Giftware News said Crazy Mountain was well-known in the industry.
In addition to their Attica facility, Crazy Mountain also has an Atlanta Gift Mart in Atlanta, Georgia, the Merchandise Mart in Chicago, Illinois and a showroom in Lancaster, Pennsylvania.
"It's a really sad situation when the economy has deteriorated to the point that it couldn't support a company that was good for this community," Attica Twp. Supervisor Al Ochadleus said.
It was only three years ago that the company seemed poised to continue growing. Ochadleus said Crazy Mountain had purchased the candlemaking facilities just east of their own building and requested land be rezoned for industrial purposes, possibly one day creating an industrial park.
Other industry publications, such as Gifts and Decorative Accessories, said Crazy Mountain owners Andy Niemeyer, Bob Annarino and Greg Roth entered the industry with a novel approach. They sold their products during two 'windows of opportunity'— January to April for the Christmas season and June to September for their 'everyday' line. They pre-booked orders to save on costs and the need for inventory. This approach also allowed them to reinvent their lines every year, the publication said.
The principles of the business were to deliver value, fair prices, innovative products, exceptional quality, on time shipping and to treat customers with honesty and respect, as stated on their Web site at www.crazymountain.com.
Their Crazy Mountain Candle Company division was started in 2001.
An Internet search also shows that Niemeyer invented a candle warmer for which Crazy Mountain was the patent's assignee.

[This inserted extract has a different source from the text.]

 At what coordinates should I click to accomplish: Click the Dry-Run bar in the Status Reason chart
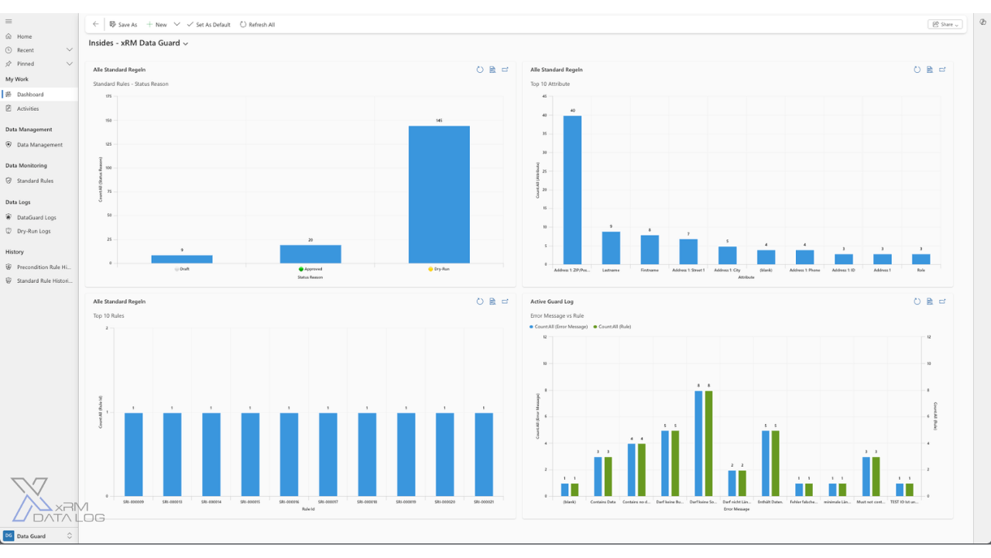tap(439, 194)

The patent was filed in 2005 and stated the warmer was intended to let users enjoy a scented candle in their home without the danger of an open flame or smoke.
Although Crazy Mountain was a distributor, they opened their warehouse to the public every November for a two-day holiday sale featuring Christmas and gift items.
Employment figures for the company weren't immediately available.